Ölürsün dediysem şansın vardır ölmeden kurtarırsın paçayı. Ölseydin iyiydi aslında. Çocukların olur. Onlara ekmek, onlara okul, onlara sağlık... Hepsi paran kadar... Sen geceleri hesaba dalıp uyuklarken karın zavallının biri çıkar, adamın biriyle kaçar. Sen televizyonların bir kanalından diğerine koşarsın dönsün diye. Çünkü çocuklar ortada kalmıştır. Sarsılmıştır alışkanlıkların. Çaresizlik illeti onura galip gelmiştir. Üstelik bütün bunlar olurken milyon tane izleyici iğrenç bir şaşkınlık geçirip yüzlerine izler seni.
Ya da; yaptığın hesapların içinden çıkamazsın gider komşu kadınla kaçarsın. Çocukları ve çocukların ortada kalırlar.
Yok canım; hep böyle olacak diye bir şey yok. Aklı başında bir kadınla dingin bir yuva da kurabilirsin. Minik bir kızınız olur birkaç yıl sonra. Karı koca çalışırsınız bir fabrikada. Gece gündüz. Çocuk böbrek yetmezliğiyle doğmuştur. Tedavi olmaktadır ama. Sonra kafanızı kullanıp sendikaya girdiniz diye işten atılıverirsiniz. Çünkü patron kafanızın yalnızca yastığa koyup yatmak için olmasını istemektedir. Başka türlü kullanmamalıdır. Tedavi yarım kalır. Bir süre sonra çocuk ölür. Dünya darmadağın olur. Her şey anlamsız… “ Gençsiniz” derler “Yenileri olur.”İçine tükürmek istersiniz gençliğinizin. Yumurtasından civciv çıkaran tavuklar gibi içgüdüsel çoğalamazsınız çünkü.
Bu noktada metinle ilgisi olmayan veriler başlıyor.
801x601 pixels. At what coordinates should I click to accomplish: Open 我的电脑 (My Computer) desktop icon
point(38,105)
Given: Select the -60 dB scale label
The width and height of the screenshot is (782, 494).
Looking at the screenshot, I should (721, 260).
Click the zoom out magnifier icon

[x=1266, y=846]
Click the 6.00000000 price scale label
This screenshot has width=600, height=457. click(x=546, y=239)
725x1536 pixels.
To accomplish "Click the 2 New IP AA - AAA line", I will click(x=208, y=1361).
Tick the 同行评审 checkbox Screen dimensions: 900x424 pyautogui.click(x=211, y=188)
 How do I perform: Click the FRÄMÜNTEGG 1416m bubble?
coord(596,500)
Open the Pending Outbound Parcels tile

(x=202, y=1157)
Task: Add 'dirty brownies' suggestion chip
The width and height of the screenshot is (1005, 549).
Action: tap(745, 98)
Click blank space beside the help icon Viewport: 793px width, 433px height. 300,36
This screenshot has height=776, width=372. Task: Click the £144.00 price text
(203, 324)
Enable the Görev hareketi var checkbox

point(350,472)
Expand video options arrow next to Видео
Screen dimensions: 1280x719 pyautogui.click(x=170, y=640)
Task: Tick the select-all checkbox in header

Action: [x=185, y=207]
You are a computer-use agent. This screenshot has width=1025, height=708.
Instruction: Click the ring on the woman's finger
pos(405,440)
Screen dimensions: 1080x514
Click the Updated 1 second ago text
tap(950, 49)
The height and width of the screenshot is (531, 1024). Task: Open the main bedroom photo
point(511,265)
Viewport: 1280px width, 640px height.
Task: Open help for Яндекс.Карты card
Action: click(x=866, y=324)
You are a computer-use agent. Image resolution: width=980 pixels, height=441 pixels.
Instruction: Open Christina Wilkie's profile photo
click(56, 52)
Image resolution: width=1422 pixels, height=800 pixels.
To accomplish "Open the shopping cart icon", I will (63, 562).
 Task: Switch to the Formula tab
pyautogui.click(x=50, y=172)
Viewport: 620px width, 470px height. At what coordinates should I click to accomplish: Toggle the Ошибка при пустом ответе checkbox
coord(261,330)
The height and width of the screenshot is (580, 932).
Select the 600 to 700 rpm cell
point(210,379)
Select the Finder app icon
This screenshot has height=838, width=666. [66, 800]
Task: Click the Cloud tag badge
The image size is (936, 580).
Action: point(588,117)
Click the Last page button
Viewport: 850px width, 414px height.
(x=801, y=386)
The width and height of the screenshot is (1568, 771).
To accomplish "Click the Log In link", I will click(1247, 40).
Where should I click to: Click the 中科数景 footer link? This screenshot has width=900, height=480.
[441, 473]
Çok uzaklara gittim değil mi? Kestirmeden dönebilirim istersen bak dönüyorum:
Seneye artık bedava kitap gelmez, payına bir lise düşmez olunca köye dönersin. Baban gibi abanırsın tütün tarlasına. Ömrün parmak uçlarında tükenir. Tütünde çalışabilsen iyi; tütünden anlamazsın. Koyunların başına çoban olursun daha ziller çalarken kafanda. Bir akşamüzeri yıldırım düşer ölürsün kavrularak. Bak şu kadarcık ölürsün:
“ Dün saat…..sularında…….. bölgesine düşen yıldırım bir çobanın ölümüne yol açtı.”
Köye dönmek zorunda değilsin tabi. İnatçı olabilirsin. Hadi bütün engelleri aştın diyelim. Kurtlar sofrasından bir lise, bir üniversite kapabilirsin.. Çalışır, tamamlarsın. Sonra bir sınav var ki çırpına çırpına yaşlanırsın.
Olmaz diye bir şey yok. Gazeteci, yazar filan da olabilirsin. O zaman birilerinin canını sıkarsın. Vurdururlar sokak ortasında. Ayakkabının altı delik kalır. En çok bu yakar babasız kalmış çocuklarının canını.
Yok; daha fazla anlatmayacağım. Bu ikimiz için de iyi değil. Sıramız geldi. Onar saniyemiz var derdimizi anlatmaya. Hadi bakalım kolay gelsin.
Zaten ben yazar filan da değilim. Öykü de yazmıyorum. Hiç heveslenme yani; kahramanım filan olamazsın. Çünkü sen bütün bir ömür o çok ve unutulmuş olan yardımcı karakterlerden kalacaksın kendi yarattığın bir öyküde.
Boş ver gitsin. Çarptığın benim kolum olsun. Canın sağ olsun. Sonra her şey sana çok çarpacak.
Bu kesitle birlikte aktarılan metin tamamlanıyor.